Elva and Stranger were due to speak at the Women of the World festival at the South Bank this week, but the event was cancelled because of protests. On Tuesday (14 March) evening the couple did take to the stage and share their remarkable collaborative presentation of truth, restless inarticulate memories, guilt, shame and recognition of her pain and his responsibility. The responses were mixed. Several in the audience admired Stanger's honesty and willingness to wear the hair shirt. Just as many found it all inappropriate and suspect. I am pulled between these two positions.

In TV and newspaper interviews, both are confident they are doing the right thing and for the right reason. Rape, believes Stranger, "should be a man's issue", a position endorsed by Jude Kelly, artistic director of the South Bank Centre.

The Ted talk had integrity and intensity. Stranger was indeed the most repentant sinner ever. Elva too was so open you felt she was naked before you. For years she'd blamed herself for being drunk and too provocative. But there was also something discomfiting about it all. Restorative justice that encourages criminals to meet the people they have hurt and preyed on can help turn people round. But this is performative reckoning, repeated over and over until the words read like a script for an edgy, contemporary play.

Such externalising must lead to voyeurism and disconnection from inaccessible emotions. A rapist I once met in a prison told me he had gone through all the therapies but still felt there were parts of him that remained beyond reach: "Human beings think they understand everything. But we don't."

We really, really don't. Rape is an intimate and yet the most invasive of crimes, a crime that happens away from the public gaze. Murders and robberies take place in busy spaces, some in broad daylight, but not most rapes. (Though in some countries rape is a weapon of war and brazenly used against women, girls and boys).

To overexpose those who violate and those who are violated seems unwise.
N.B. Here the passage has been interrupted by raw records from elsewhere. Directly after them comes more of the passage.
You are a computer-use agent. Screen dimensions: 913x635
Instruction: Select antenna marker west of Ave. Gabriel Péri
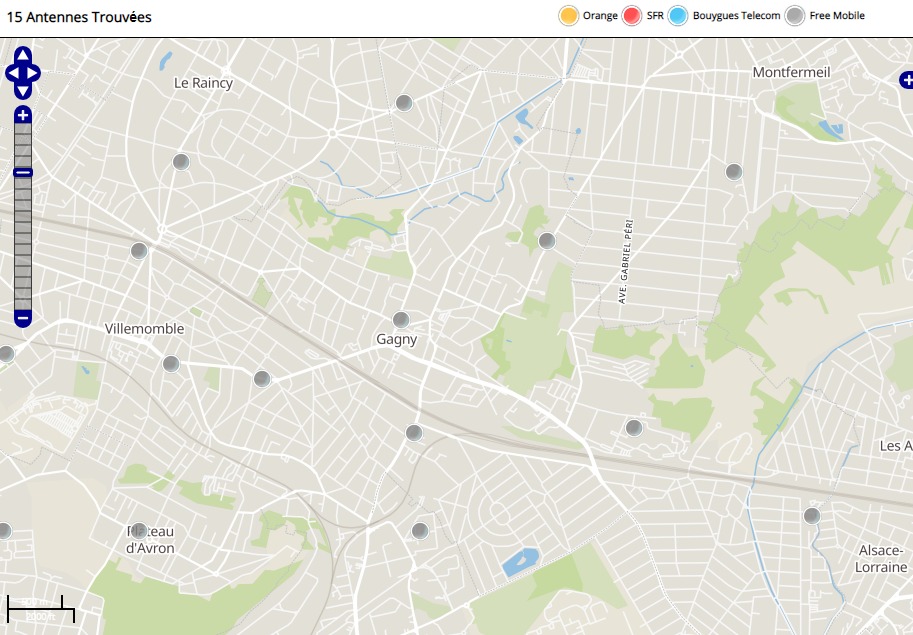click(x=547, y=241)
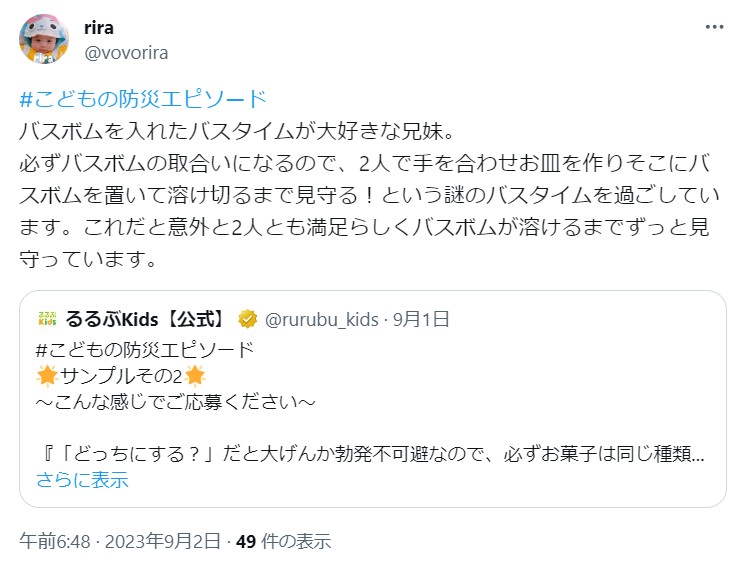Image resolution: width=740 pixels, height=571 pixels.
Task: Open the quoted tweet's 9月1日 date
Action: click(422, 320)
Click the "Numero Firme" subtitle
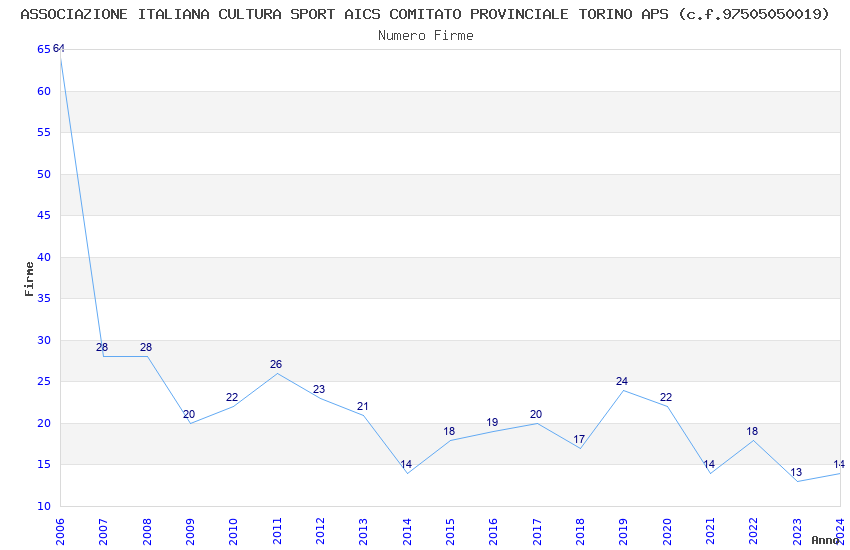This screenshot has height=550, width=850. [x=425, y=35]
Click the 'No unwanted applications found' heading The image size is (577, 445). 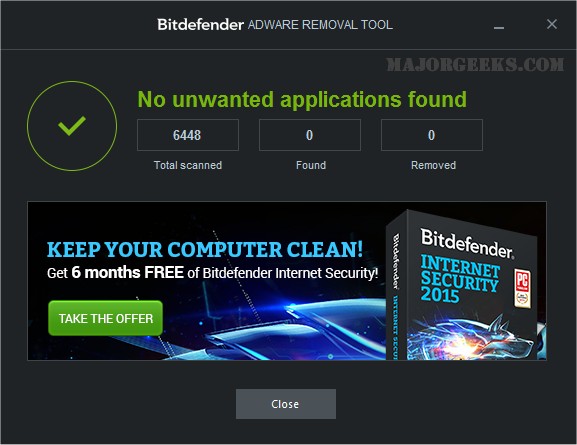[302, 99]
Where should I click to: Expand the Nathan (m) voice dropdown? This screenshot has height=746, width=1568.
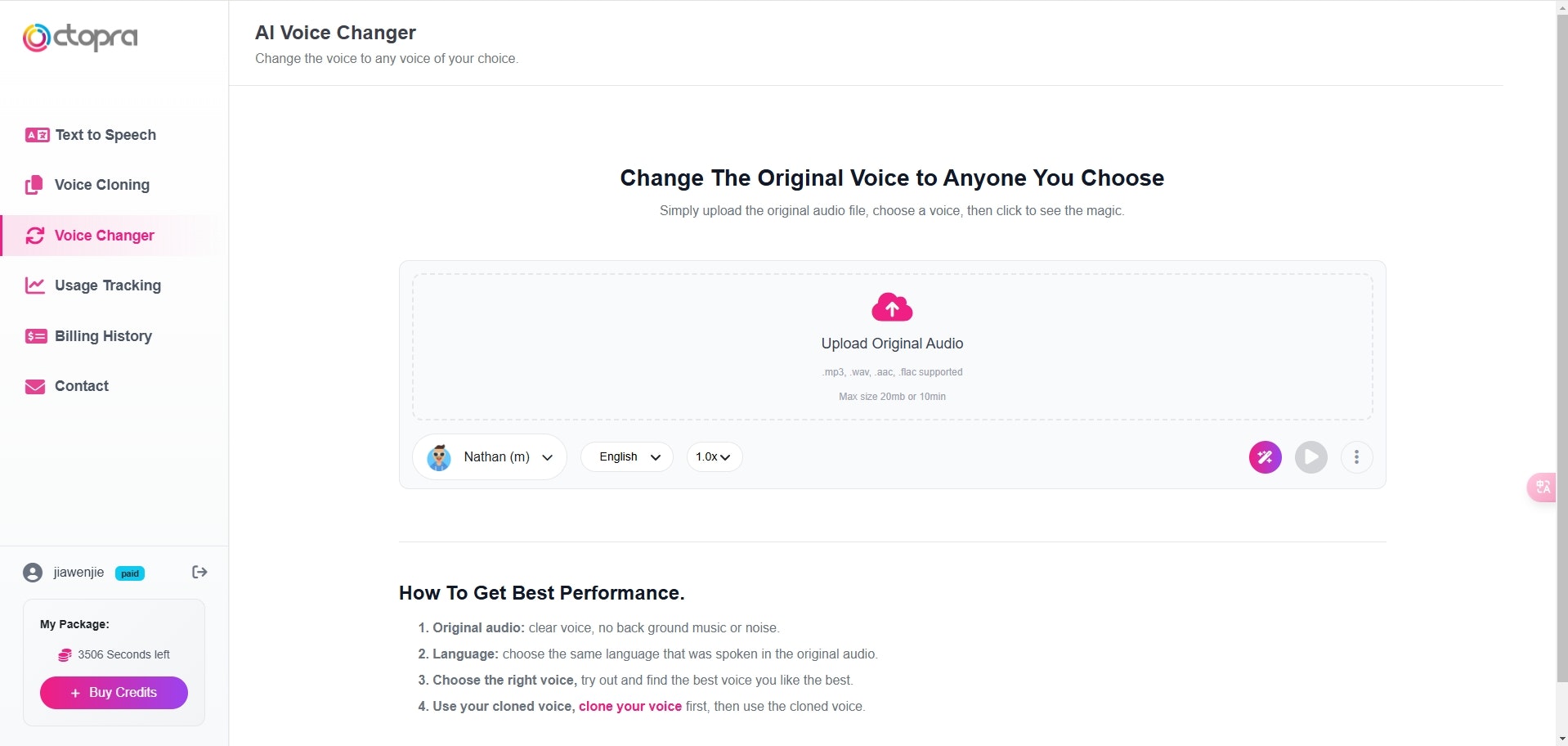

One reason females do not report rapes is that they do not want to describe the experience and have their lives exposed to the inquisitive, sometimes cruel and judgemental, populace.

And yet to protect women, men and children, surely we must learn more and try to inform ourselves about what it is and why it happens. Just last week, Lindsey Kushner, an experienced female judge, advised young women to avoid getting too drunk because sexual predators seek such females out. Oh boy was there an overreaction by some feminist groups.

Instant protests and whipped up anger prevent us from doing what we need to. But so too does polished introspection and rehearsed remembering of harrowing incidents. The Elva and Stranger Show cannot help that totally damaged young student I once met who was raped by a soldier and then made herself obese to avoid male attention. Or the Indian wife nearby who has suffered marital rape for years.

So, on balance, though this couple has done well to come through the other side, theirs is a middle-class vanity project that won't harm anyone — but it won't help either.